Crítica de cine: “Fuerza mayor”, tendré que ocultarme o que huir

El Centro Arte Alameda exhibe este largometraje sueco de ficción, nominado a un Globo de Oro como mejor largometraje de habla no inglesa, en la temporada pasada (2015). Con una cámara que teoriza audiovisualmente sobre la acción de las fuerzas de la naturaleza, como catalizadores de conflictos afectivos y de pareja, el título es una obra dramática de alto vuelo creativo e intelectual, provisto de actuaciones que encarnan de gran manera el clímax de la sorpresa y el descubrimiento, acerca de quién es verdaderamente la persona con la cual se decidió acompañar las horas conyugales.


“Es, ya lo sé, el amor: la ansiedad y el alivio de oír tu voz, la espera y la memoria, el horror de vivir en lo sucesivo”.

Jorge Luis Borges, en El oro de los tigres

Se escucha el concierto N° 2, de Antonio Vivaldi, el segundo movimiento de Las cuatro estaciones, la dedicada específicamente al “verano”, de aquella famosa partitura compuesta por el músico veneciano: esas melodías son el preludio perfecto para que se inicie la trama de Fuerza mayor (Turist, 2014), el cuarto crédito de ficción del cineasta sueco Ruben Östlund (1974), y una pieza, sin duda, importante del panorama filmográfico europeo actual.

Un joven matrimonio, que llega a pasar sus vacaciones de invierno a un exclusivo centro de esquí, en compañía de sus dos pequeños hijos. El cielo traslúcido, el sol ineficiente, el viento, una terraza, y de pronto, una ilusión, el espasmo y la ficción de una avalancha que nunca sucede en sus efectos. Una reacción no esperada por parte del padre de familia (Tomas, interpretado por el actor Johannes Kuhnke), y surgen las dudas, la tensión, la interrogante, el grosor de un nudo dramático, y para la esposa, Ebba (personificada por la noruega Lisa Loven Kongsli), ya nada será lo mismo, en relación a la idea y concepto humano y viril, que se había forjado mentalmente, y que tenía, en torno a su cónyuge.

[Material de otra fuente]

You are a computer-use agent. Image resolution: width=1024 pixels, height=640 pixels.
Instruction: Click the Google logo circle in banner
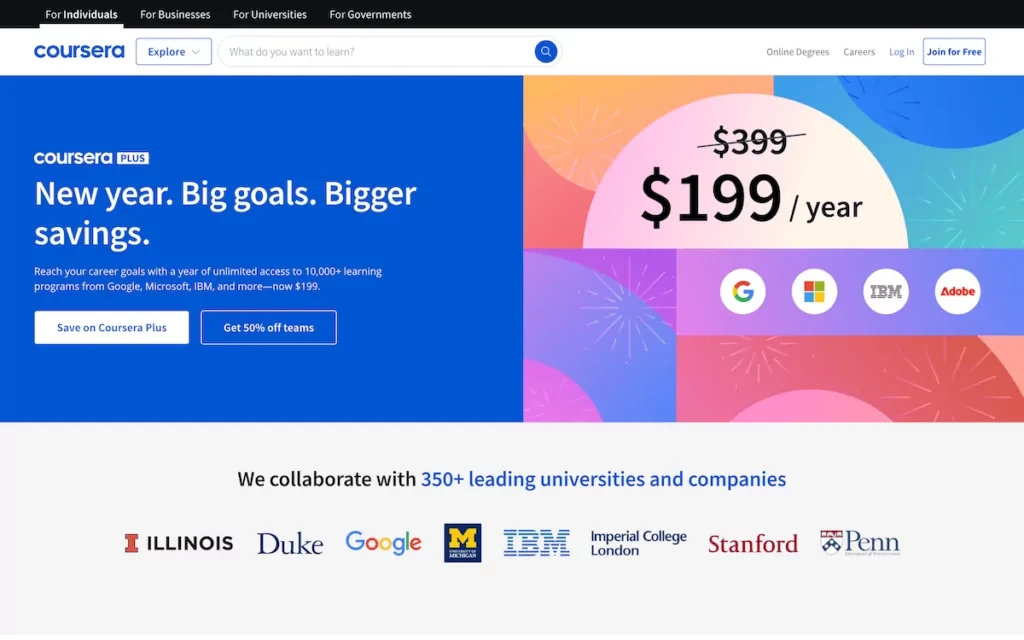[743, 292]
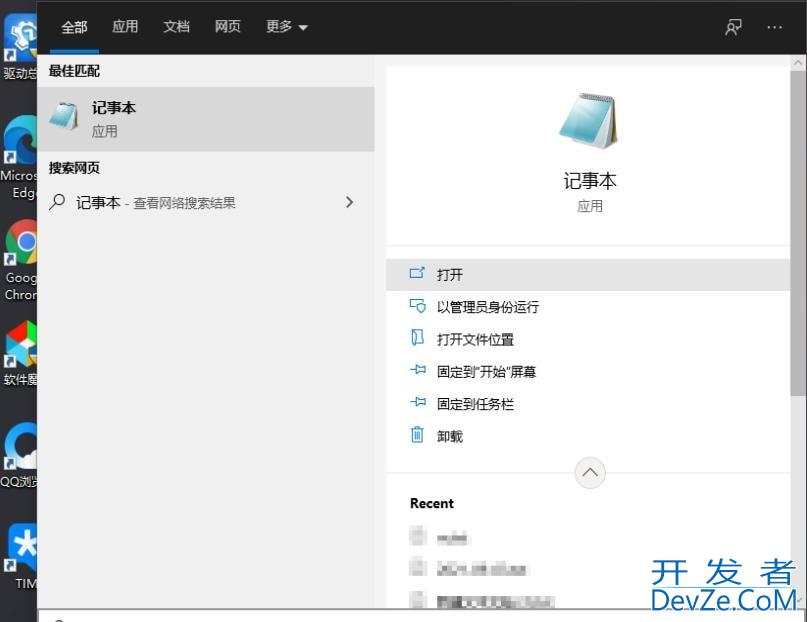Screen dimensions: 807x622
Task: Expand the 记事本 web search result arrow
Action: [x=349, y=202]
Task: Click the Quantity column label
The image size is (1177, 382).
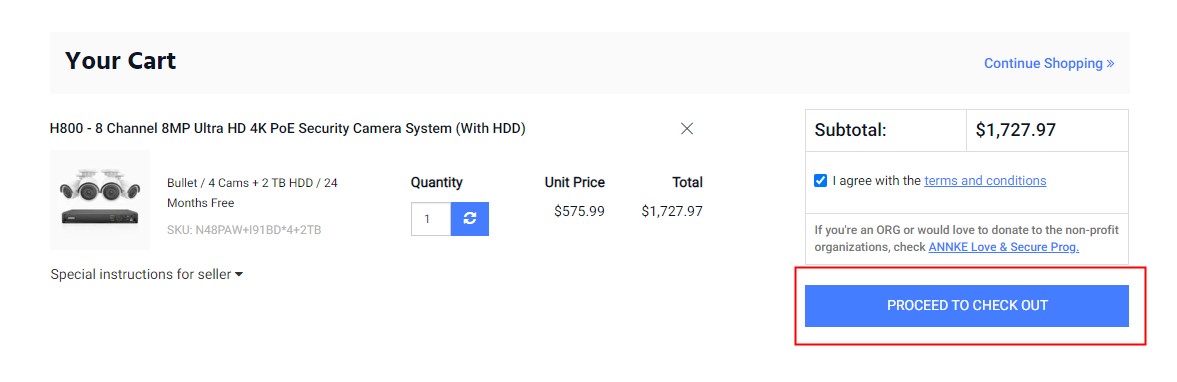Action: 437,182
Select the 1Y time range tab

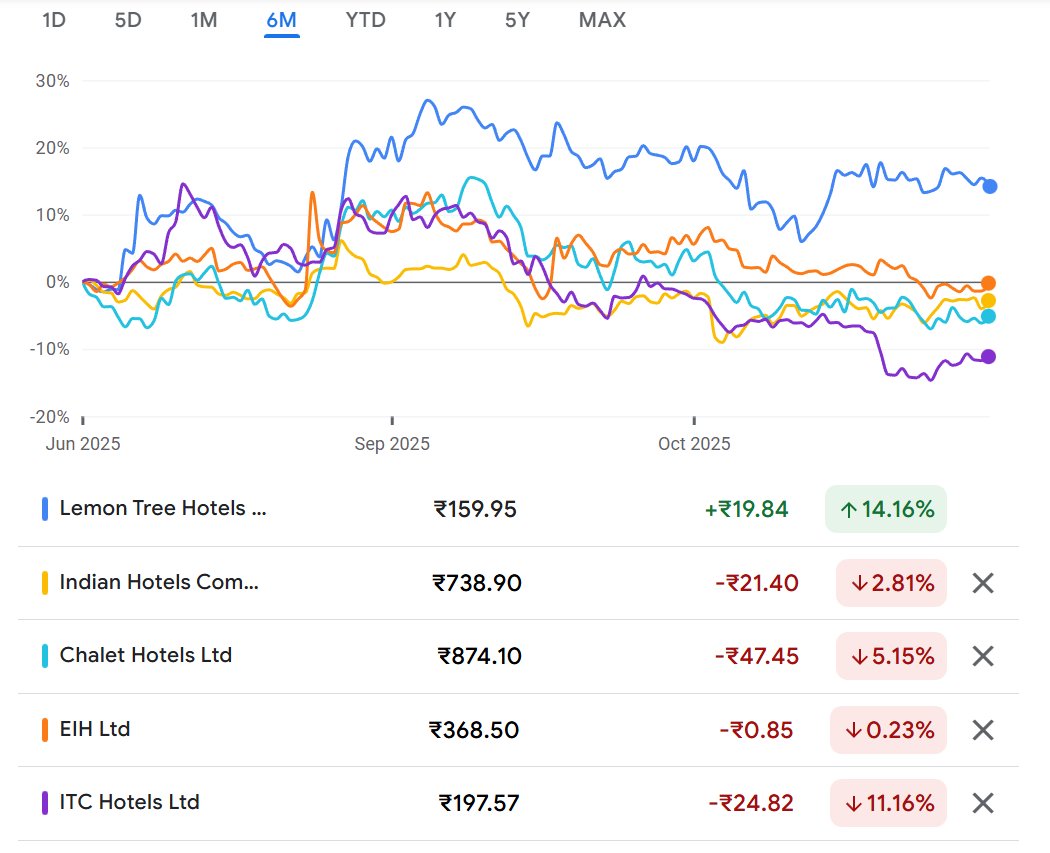click(x=444, y=19)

Anotamos, entonces, dos motivos audiovisuales de preponderancia: el color de la nieve, y la poderosa música de Vivaldi: una registra el “celuloide” en blanco donde se escribirá una historia, y podría derrumbarse o redimirse un amor; y el elemento sonoro, que adelanta la turbación, el desequilibrio, y la inestabilidad por venir, en un desorden de imágenes, que se configurará en el espacio fílmico, mediante la inofensiva avalancha -aunque de apariencia feroz-, y luego el inverosímil (e instintivo) comportamiento de Tomas, ante la circunstancia de ver a su esposa e hijos, en hipotético peligro de muerte.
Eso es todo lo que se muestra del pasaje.